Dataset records

• • • •

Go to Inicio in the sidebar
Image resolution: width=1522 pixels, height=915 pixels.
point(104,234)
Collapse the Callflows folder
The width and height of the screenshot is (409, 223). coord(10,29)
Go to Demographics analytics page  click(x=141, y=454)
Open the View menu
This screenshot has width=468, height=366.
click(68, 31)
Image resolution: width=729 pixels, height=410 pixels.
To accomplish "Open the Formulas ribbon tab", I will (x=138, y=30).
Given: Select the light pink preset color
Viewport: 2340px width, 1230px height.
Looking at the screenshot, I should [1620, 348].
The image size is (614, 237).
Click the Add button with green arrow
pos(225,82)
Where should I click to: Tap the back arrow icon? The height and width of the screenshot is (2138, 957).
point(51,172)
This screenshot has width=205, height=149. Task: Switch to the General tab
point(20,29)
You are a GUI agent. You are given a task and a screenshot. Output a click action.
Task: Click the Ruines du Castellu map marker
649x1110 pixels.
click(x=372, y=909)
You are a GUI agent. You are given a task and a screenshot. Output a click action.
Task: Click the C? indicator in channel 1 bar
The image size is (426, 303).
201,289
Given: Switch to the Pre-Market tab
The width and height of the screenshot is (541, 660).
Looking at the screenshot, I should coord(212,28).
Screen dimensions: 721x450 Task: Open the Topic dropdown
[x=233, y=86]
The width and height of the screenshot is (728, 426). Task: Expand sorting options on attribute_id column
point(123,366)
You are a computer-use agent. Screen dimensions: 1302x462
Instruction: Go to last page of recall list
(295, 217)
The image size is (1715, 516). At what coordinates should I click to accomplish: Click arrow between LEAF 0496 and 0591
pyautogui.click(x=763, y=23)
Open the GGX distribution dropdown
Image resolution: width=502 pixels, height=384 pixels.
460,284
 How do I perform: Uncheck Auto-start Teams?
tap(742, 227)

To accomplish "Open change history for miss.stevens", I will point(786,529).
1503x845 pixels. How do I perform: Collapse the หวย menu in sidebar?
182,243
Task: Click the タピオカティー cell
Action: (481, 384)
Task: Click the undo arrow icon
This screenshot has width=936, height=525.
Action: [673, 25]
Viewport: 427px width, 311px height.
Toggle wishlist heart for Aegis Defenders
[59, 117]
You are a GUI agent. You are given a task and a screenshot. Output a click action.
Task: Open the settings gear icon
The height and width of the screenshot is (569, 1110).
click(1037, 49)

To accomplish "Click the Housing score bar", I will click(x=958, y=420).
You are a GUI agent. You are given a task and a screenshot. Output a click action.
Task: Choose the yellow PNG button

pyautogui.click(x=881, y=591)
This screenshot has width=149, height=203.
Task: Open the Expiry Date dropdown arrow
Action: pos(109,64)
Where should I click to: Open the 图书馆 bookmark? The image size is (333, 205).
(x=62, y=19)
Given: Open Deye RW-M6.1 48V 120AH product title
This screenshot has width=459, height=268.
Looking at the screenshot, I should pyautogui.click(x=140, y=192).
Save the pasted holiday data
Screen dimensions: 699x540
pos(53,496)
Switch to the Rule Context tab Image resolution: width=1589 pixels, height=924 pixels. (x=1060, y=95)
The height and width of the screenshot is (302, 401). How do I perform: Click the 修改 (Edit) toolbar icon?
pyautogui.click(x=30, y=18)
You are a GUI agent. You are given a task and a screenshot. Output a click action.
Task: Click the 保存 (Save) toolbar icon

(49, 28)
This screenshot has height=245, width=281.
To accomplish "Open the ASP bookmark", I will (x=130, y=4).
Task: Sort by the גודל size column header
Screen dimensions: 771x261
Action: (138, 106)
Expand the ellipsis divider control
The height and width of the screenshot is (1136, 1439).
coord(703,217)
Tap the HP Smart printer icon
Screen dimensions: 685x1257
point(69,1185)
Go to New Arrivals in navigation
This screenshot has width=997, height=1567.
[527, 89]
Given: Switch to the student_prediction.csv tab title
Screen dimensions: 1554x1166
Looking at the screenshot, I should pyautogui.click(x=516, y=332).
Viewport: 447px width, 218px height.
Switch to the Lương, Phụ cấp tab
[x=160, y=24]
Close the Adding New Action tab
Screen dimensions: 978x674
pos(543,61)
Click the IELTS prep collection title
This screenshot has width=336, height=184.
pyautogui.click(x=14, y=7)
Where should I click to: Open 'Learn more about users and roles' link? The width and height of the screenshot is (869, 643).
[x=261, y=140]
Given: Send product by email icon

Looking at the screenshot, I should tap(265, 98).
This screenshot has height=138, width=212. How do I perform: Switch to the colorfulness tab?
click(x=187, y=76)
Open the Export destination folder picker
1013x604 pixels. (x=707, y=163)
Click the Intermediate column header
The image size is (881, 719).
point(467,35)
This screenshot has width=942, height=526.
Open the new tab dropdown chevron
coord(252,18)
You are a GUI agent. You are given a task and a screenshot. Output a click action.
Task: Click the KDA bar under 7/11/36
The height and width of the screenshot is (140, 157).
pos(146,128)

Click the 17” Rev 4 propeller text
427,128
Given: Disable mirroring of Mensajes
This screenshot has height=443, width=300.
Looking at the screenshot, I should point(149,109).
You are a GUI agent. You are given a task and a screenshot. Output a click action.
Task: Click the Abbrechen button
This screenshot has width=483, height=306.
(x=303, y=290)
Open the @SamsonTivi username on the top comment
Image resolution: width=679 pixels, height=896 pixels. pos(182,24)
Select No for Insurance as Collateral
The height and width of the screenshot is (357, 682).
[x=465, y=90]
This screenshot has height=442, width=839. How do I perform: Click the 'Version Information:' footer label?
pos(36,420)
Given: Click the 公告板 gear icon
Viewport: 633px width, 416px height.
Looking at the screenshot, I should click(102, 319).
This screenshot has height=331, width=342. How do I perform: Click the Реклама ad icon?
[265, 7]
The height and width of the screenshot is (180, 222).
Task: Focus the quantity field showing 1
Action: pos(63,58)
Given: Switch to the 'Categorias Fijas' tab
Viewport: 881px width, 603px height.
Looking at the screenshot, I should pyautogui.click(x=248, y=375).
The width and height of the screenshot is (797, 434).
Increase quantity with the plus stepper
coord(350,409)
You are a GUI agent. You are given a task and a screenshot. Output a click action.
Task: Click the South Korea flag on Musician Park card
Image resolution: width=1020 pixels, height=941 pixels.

• • • •

Please edit the rows from the start of the records through the line holding "Looking at the screenshot, I should [1620, 348].", inclusive, replacing "Collapse" with "Expand". Reproduce those lines with everything else unchanged.

## Exercise response
Go to Inicio in the sidebar
Image resolution: width=1522 pixels, height=915 pixels.
point(104,234)
Expand the Callflows folder
The width and height of the screenshot is (409, 223). coord(10,29)
Go to Demographics analytics page  click(x=141, y=454)
Open the View menu
This screenshot has width=468, height=366.
click(68, 31)
Image resolution: width=729 pixels, height=410 pixels.
To accomplish "Open the Formulas ribbon tab", I will (x=138, y=30).
Given: Select the light pink preset color
Viewport: 2340px width, 1230px height.
Looking at the screenshot, I should [1620, 348].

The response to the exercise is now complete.